Der Dirigent Philippe Jordan und der Pianist François-Frédéric Guy mit den Münchner Philharmonikern. © Tobias Hase/mphil

Mit zwei Fingern gleich, wenn das Auge nicht täuscht, rammt Francois-Frédéric Guy die tiefsten Tasten des Konzertflügels wie Pflöcke in den Bühnengrund der Isarphilharmonie und bringt die höchsten Noten zum Glitzern wie Triangelschläge. Guy hat keine Scheu vor der physischen Macht des Steinways, er provoziert ihn zu löwenhaftem Knurren, entlockt ihm Heulen und Zähneklappern, packt beherzt an und fördert Akkordquader und herabstürzende Steinkaskaden zu Tage.
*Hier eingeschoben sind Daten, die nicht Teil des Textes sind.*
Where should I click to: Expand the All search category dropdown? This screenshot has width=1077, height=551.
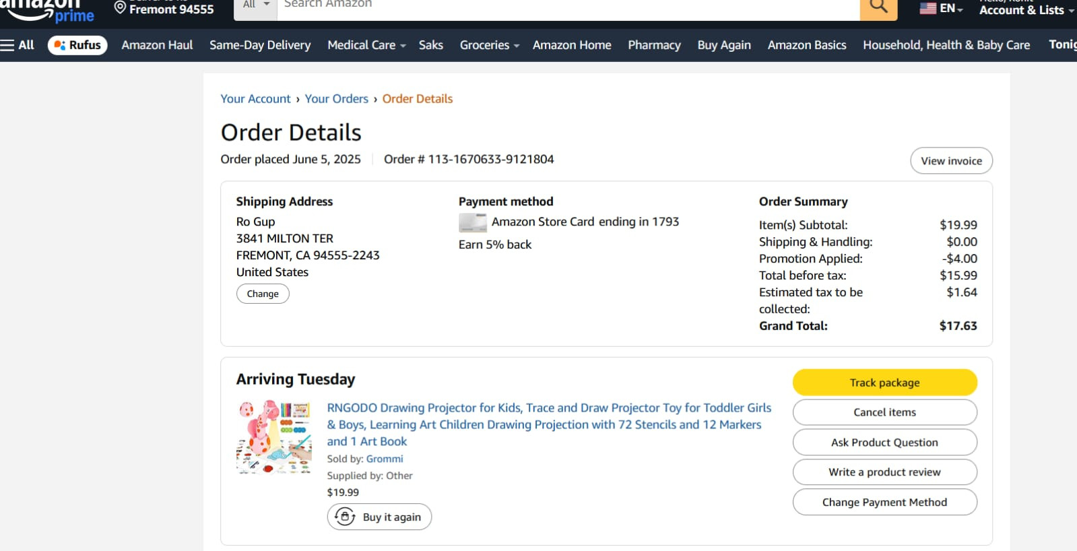[256, 6]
Für den französischen Pianisten, der für Jean-Yves Thibaudet einsprang, ist das Klavierkonzert Nr. 2 von Franz Liszt nicht durch seinen verträumten Beginn definiert. Er stellt ihn eher als eine Art Irreführung durch den Komponisten vor. Bei Francois-Frédéric Guy gibt es kein Gesäusel, selbst die Girlanden der rechten Hand haben bei ihm sehnige Substanz, prasseln wirkungsvoll wie Kiesel statt vornehm blass zu perlen.

Hochgespannte Ballungen

Noch wichtiger aber ist, wie direkt er auf das Instrument zugreift, wie er es als Kraftwerk nutzt, um Initiativen zu starten, die dem formal locker gefügten Werk einen eindrucksvoll entschlossenen Zug verleiht. Der Mittfünfziger kann in den Passagen, in denen er mit dem philharmonischen Violoncellisten Floris Mijnders schmelzende Kammermusik macht, begleiten, ohne solistische Autorität aufzugeben, und setzt sich mit seinen Vierfachoktaven mühelos dem Streicherkörper der Münchner Philharmoniker entgegen, der hier in hochgespannter Ballung auftritt.
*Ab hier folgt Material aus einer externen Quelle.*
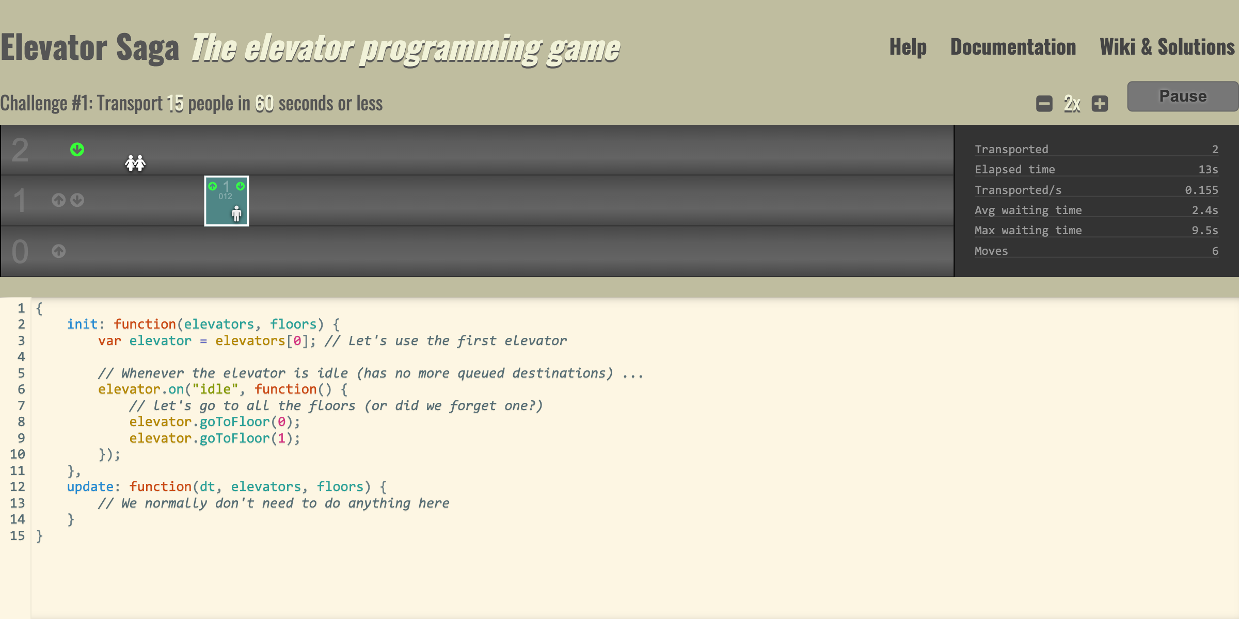Screen dimensions: 1239x619
Task: Click the passenger inside the elevator
Action: point(236,213)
Denn wohltuend ist, mit welcher Professionalität Philippe Jordan am Pult auf unbedingter Genauigkeit besteht. Die ersten Violinen treten in "Dynamiden. Geheime Anziehungskräfte" von Josef Strauss als eine einzige Stimme auf und bilden mit geschmackvollem Vibrato jene Wärme aus, die den Melodien Auftrieb verleiht und sie zum Schweben bringt.

Philippe Jordan dirigiert die Münchner Philharmoniker.
Philippe Jordan dirigiert die Münchner Philharmoniker. © Tobias Hase / mphil

Die Wahl dieses Walzers ist sinnfällig, weil sich 50 Jahre später Richard Strauss ganz offen aus diesem bediente, als er seinen "Rosenkavalier" komponierte. In der Suite aus dieser Oper kann man dann studieren, was er aus dieser Anleihe machte, nämlich etwas ganz Anderes.

Wie eine springende Schallplatte

Mit Hilfe von Tomás Ille hat Jordan ein neues Potpourri aus der Oper zusammengestellt, vollständiger als die bereits existierende Suite zwar, nur leider nicht besonders geschickt gemacht: Die Übergänge sind so unbeholfen, dass sie an eine springende Schallplatte erinnern.

Darüber kann aber leicht hinweggehört werden, denn Philippe Jordan realisiert hier einmal, von den Unwägbarkeiten einer Theateraufführung befreit, das symphonische Potential dieser Musik. Elegant, aber mit analytischem Bewusstsein, gibt er Einsätze quasi im Taktrhythmus, holt die sonst untergehenden Motive von Oboe und Trompete, einmal einer wie wildgewordenen Bratschengruppe hervor, und erzielt so mit den Münchner Philharmonikern schwelgerischen Klang nicht von der Oberfläche her, sondern aus der Vielstimmigkeit der Partitur.

Interpretatorisch geht das kaum besser, nur das Bearbeiten eines Werkes sollte man lieber den Komponisten überlassen.